DocumentationAPI Reference📓 Tutorials🧑‍🍳 Cookbook🤝 Integrations💜 Discord🎨 Studio
Documentation

EvaluationHarness

The EvaluationHarness is a powerful Haystack tool to evaluate your pipelines without needing to explicitly build a separate evaluation pipeline. Simply indicate which pipeline you want to evaluate, and the EvaluationHarness will handle it.

EvaluationHarness comes with built-in metrics and a standardized testing setup for default types of RAG pipelines, but you can also test more complex custom pipelines by providing extra parameters. The RAGEvaluationHarness class, derived from the Evaluation Harness, simplifies the evaluation process specifically for RAG pipelines. It comes with a predefined set of evaluation metrics, detailed in the RAGEvaluationMetric enum, and default types of RAG pipelines listed in the DefaultRAGArchitecture enum.

Finally, EvaluationHarness includes a tool to override default parameters, compare your pipelines with different parameters, and visually compare the data.

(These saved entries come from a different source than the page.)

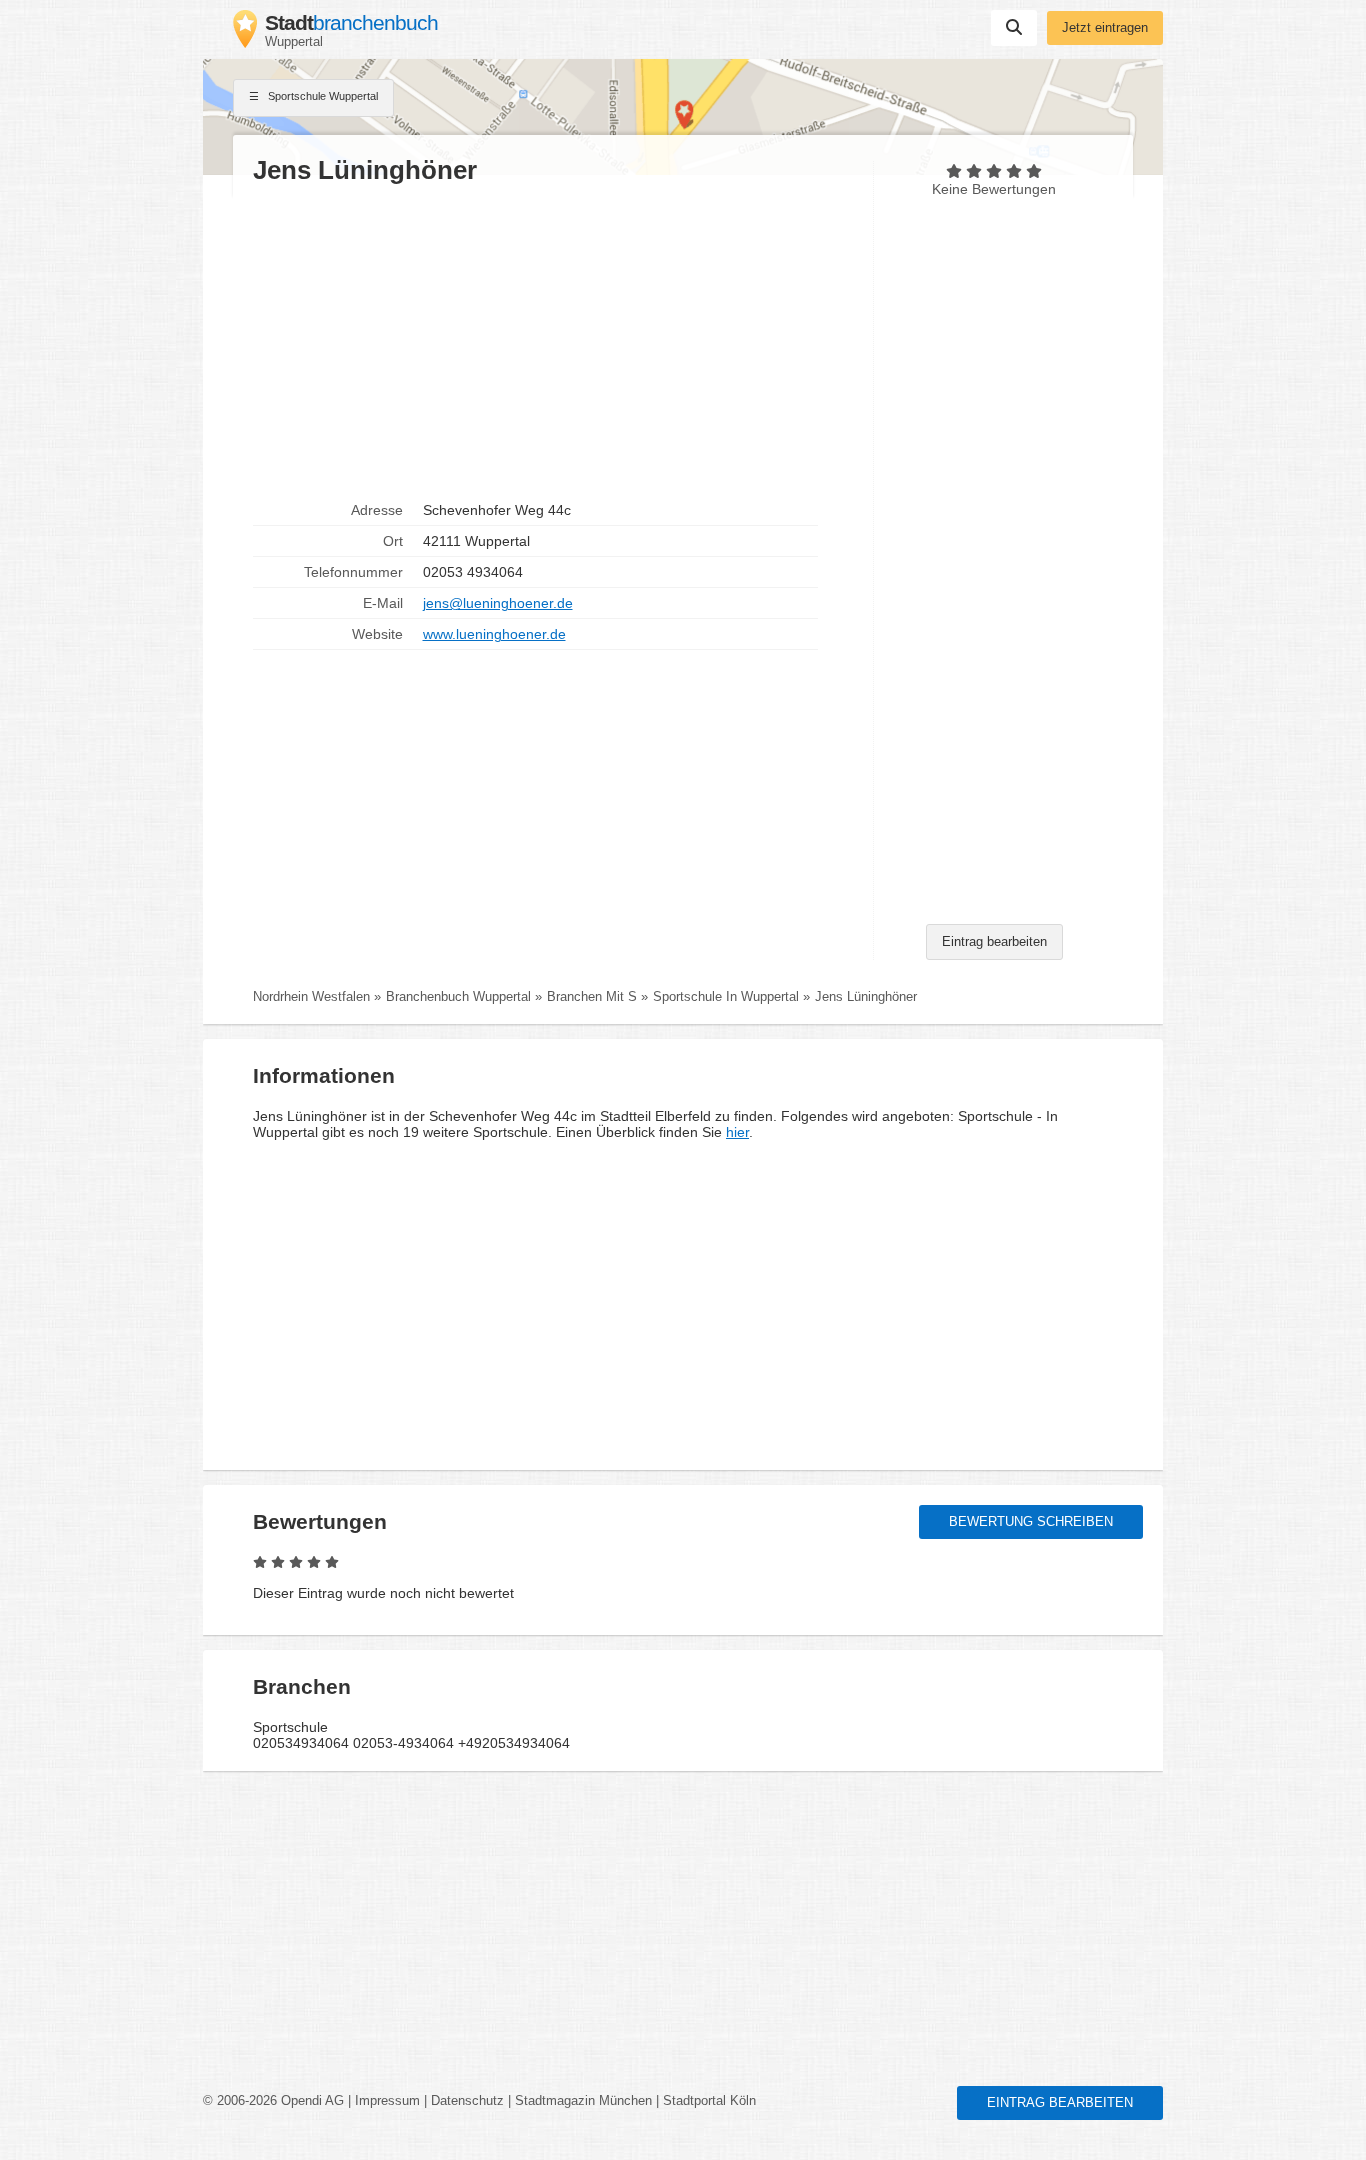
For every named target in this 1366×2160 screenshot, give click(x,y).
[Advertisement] (553, 341)
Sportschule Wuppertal (321, 96)
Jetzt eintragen (1105, 28)
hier (737, 1132)
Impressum (387, 2101)
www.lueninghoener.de (494, 634)
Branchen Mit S (592, 997)
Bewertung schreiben (1031, 1522)
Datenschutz (467, 2101)
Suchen (1014, 28)
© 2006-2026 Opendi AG (273, 2101)
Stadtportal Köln (709, 2101)
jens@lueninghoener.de (498, 603)
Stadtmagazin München (583, 2101)
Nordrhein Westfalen (311, 997)
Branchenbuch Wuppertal (458, 997)
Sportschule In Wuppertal (726, 997)
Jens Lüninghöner (866, 997)
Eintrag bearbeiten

In short, these are the steps to use EvaluationHarness:

  1. Define the pipeline you want to evaluate.
  2. Create an EvaluationHarness object and pass it the pipeline.
  3. Prepare the evaluation data – the data depends on the selected evaluation metric.
  4. Run the EvaluationHarness with this data.
  5. Analyze the results using built-in tools that show you scores and metrics.

Evaluation Metrics

EvaluationHarness currently works with the following evaluation metrics:

  • DOCUMENT_MAP: Document Mean Average Precision, evaluates how well the pipeline ranks relevant documents.
  • DOCUMENT_MRR: Document Mean Reciprocal Rank, evaluates the rank position of the first relevant document in the retrieved list.
  • DOCUMENT_RECALL_SINGLE_HIT: Evaluates whether at least one relevant document is retrieved.
  • DOCUMENT_RECALL_MULTI_HIT: Evaluates the proportion of relevant documents that are successfully retrieved from the total number of relevant documents available.
  • SEMANTIC_ANSWER_SIMILARITY: Evaluates the similarity between the generated answers and the ground truth answers using semantic similarity measures.
  • FAITHFULNESS: Evaluates whether the generated answers are faithful to the content of the retrieved documents.
  • CONTEXT_RELEVANCE: Evaluates the relevance of the context (retrieved documents) to the given query.

Default RAG Architectures

There are four RAG architectures available by default with EvaluationHarness which specify how different components in a RAG pipeline are organized and interact with each other.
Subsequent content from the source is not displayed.